**QUOTED PASSAGE:**
China has a “one dog policy” and dogs within city limits must be under 20kg. “Aggressive breeds” like German shepards, pit bulls and dobermans have been banned completely. Check all the requirements before bringing your pet to China. By law, all dogs will need to be registered with the local police.
If your landlord does approve, they may still be pet-shy. They will often charge an additional pet deposit for any potential damages incurred by your pet (including the furniture).
You’ll also want to check your neighborhood for potential walking spots. The majority of Shanghai’s parks are not dog-friendly.
In Shanghai, apartments, lane houses, and compounds are the three main types of properties you will see. All have their pros and cons and it might be worth your time to ask your agent to see a variety of places.
Lane Houses (Lilong, 里弄)
Every new expat dreams of living in one of Shanghai’s iconic lane houses, the largest concentration of which line the tree-strewn streets of The French Concession. These houses can be quaint and impossibly charming with their antique details and wood floors but they are not cheap and often come with all the issues of an old house.
Lane houses cost about 25% more per square foot than a comparable apartment thanks to the continuing rise in demand for these charming abodes. You’ll find wealthy, European expats to be the majority in lane house neighborhoods but many locals have also maintained their family lane home for generations. You’ll get close to your neighbors living in a lane home as the walls tend to be thin and sound travels easily through the old construction.
Dampness and mold can also be a big problem in these homes. They are big issues in Shanghai anyways with the frequent bouts of rain, high humidity, and shoddy construction but the problem is often highlighted when living in a lane home that is over a hundred years old. Low water pressure, aging pipes, and pests might also leave you wondering if these places are really as charming as they look.
Old Apartment Complexes (Lao Gongyu, 老公寓)
Many Puxi, Shanghai residents live in this functional style of apartment. These concrete block walk-ups usually have 6-7 floors and have very little in the way of aesthetic appeal from the outside. Interiors vary greatly, however, as landlords tend to renovate to their taste and budget. Overall, kitchens and bathrooms tend to be small and the architecture remains boxy and functional.
These apartment blocks first came on the Shanghai scene in the 1930s and were in wide use until the 1990s when high-rises began their ascent throughout the city. That means that older apartment blocks are 50-90 years old with a few rare gems featuring art deco details, antique tiled floors and elaborate staircases unheard of in a modern high rise. In some cases these older apartment blocks have a shared kitchen or entrance so take a careful look at the layout before making the trek to see it in person.

**SUPPLIED INFORMATION:**

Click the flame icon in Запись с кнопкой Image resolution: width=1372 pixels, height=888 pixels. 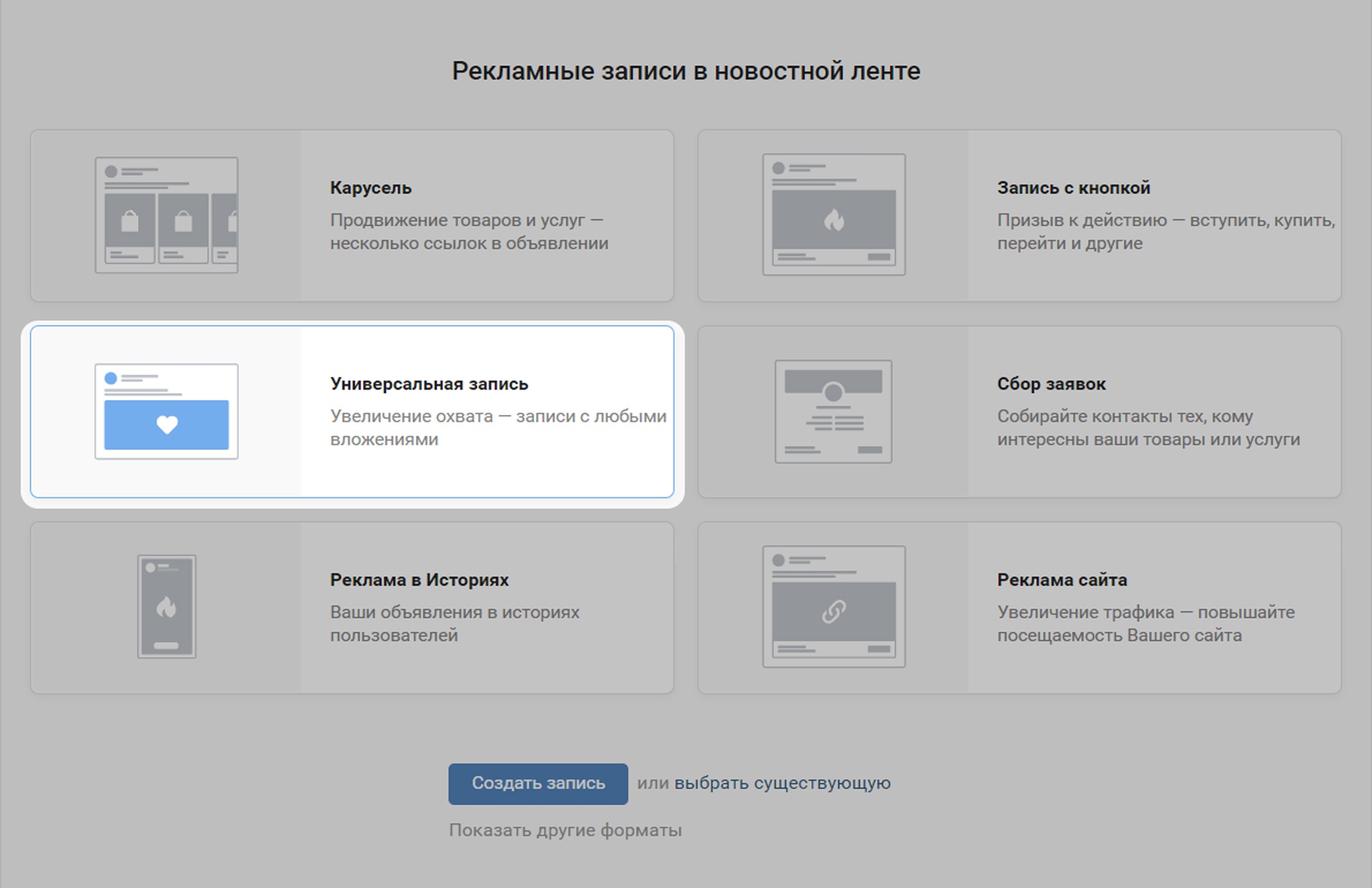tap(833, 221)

* * *

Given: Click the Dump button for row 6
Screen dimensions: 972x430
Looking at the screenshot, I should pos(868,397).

**WRITTEN PROBLEM 1:** Reproduce, word for word, the stretch of the Shanghai housing passage from "Old Apartment Complexes" through "boxy and functional.".
**WRITTEN PROBLEM 2:** According to the Shanghai housing passage, how much more per square foot do lane houses cost than a comparable apartment?
The entries aren't needed for any of this work.

**COMPLETE RESPONSE 1:**
Old Apartment Complexes (Lao Gongyu, 老公寓)
Many Puxi, Shanghai residents live in this functional style of apartment. These concrete block walk-ups usually have 6-7 floors and have very little in the way of aesthetic appeal from the outside. Interiors vary greatly, however, as landlords tend to renovate to their taste and budget. Overall, kitchens and bathrooms tend to be small and the architecture remains boxy and functional.

**COMPLETE RESPONSE 2:** About 25% more.